There’s a section in “On the Record” focusing on the misogyny found in much of hip-hop, the lyrics, the music videos, etc., and how it normalized a culture of disrespect towards women. The attempts to connect this to misogynistic lyrics in white rock ‘n roll—to show it’s not just an issue with hip-hop—is so sloppily done it feels like an afterthought, tossed together on the fly. The whole subject—how the content of art affects attitudes in the “real” world—deserves a more thoughtful discussion than is given here.
I couldn’t help but think as I watched “On the Record”: where are the interviews with all the male artists Drew Dixon not only promoted, but helped launch? Where are the male artists she fought for, the ones she helped usher to fame, awards, to success beyond their wildest dreams? Crickets. Ziering and Dick have spoken about how challenging it was to get men to speak with them on camera. With kudos to the few outliers, it’s a disgrace more men haven’t shown their support.

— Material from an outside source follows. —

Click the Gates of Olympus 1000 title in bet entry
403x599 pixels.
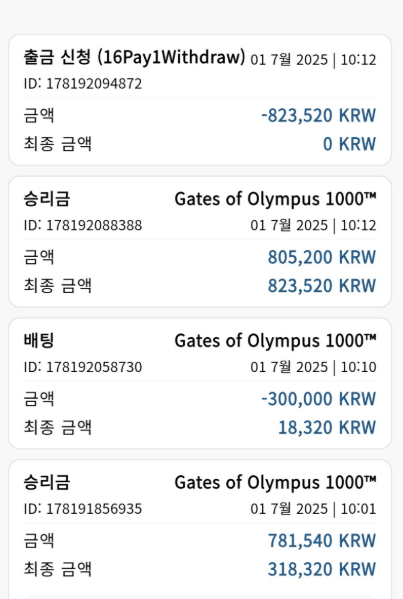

Mayo’s statement at the top of this review is the dark and urgent subtext of every single one of these stories. Beyond laying out the accusations against Simmons, “On the Record” is a deeply mournful portrait of lost potential, of a woman run out of a business that she not only loved, but helped create. What do we lose when women decide to step aside, to resign, to walk away, because the “price of admission” into the culture (i.e. tolerating sexual harassment, not speaking out, being “a good sport”) is too high? “On the Record” does a lot of things very well, but what it does best of all is back up Mayo’s eloquent and pained statement. Everybody loses when women go away.
Available now on HBO Max.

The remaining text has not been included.